## WHAT IS EXPECTED:
Begin with the line in which "Click the large" appears and end with the final line of the entries. Retype each one exactly and add nothing.

+++ DATASET EXTRACT

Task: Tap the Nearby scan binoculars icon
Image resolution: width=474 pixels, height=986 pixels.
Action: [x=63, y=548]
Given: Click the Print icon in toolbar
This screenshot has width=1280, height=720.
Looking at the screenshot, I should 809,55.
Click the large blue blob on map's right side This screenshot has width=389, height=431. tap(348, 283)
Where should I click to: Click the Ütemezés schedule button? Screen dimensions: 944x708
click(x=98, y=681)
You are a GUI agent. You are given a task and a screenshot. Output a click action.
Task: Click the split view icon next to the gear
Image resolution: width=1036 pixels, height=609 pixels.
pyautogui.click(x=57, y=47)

++++++

## SOLUTION FOR THIS EXERCISE:
Click the large blue blob on map's right side This screenshot has width=389, height=431. tap(348, 283)
Where should I click to: Click the Ütemezés schedule button? Screen dimensions: 944x708
click(x=98, y=681)
You are a GUI agent. You are given a task and a screenshot. Output a click action.
Task: Click the split view icon next to the gear
Image resolution: width=1036 pixels, height=609 pixels.
pyautogui.click(x=57, y=47)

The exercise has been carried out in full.